═══ Exercise material ═══
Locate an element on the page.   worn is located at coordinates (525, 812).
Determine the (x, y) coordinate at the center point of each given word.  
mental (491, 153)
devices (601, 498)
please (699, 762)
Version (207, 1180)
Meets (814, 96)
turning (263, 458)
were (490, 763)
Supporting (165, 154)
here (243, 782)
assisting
═══
What the task requires: Please quote the entries above word for word, reproducing each line in its original order and form.

Response to the exercise:
Locate an element on the page.   worn is located at coordinates (525, 812).
Determine the (x, y) coordinate at the center point of each given word.  
mental (491, 153)
devices (601, 498)
please (699, 762)
Version (207, 1180)
Meets (814, 96)
turning (263, 458)
were (490, 763)
Supporting (165, 154)
here (243, 782)
assisting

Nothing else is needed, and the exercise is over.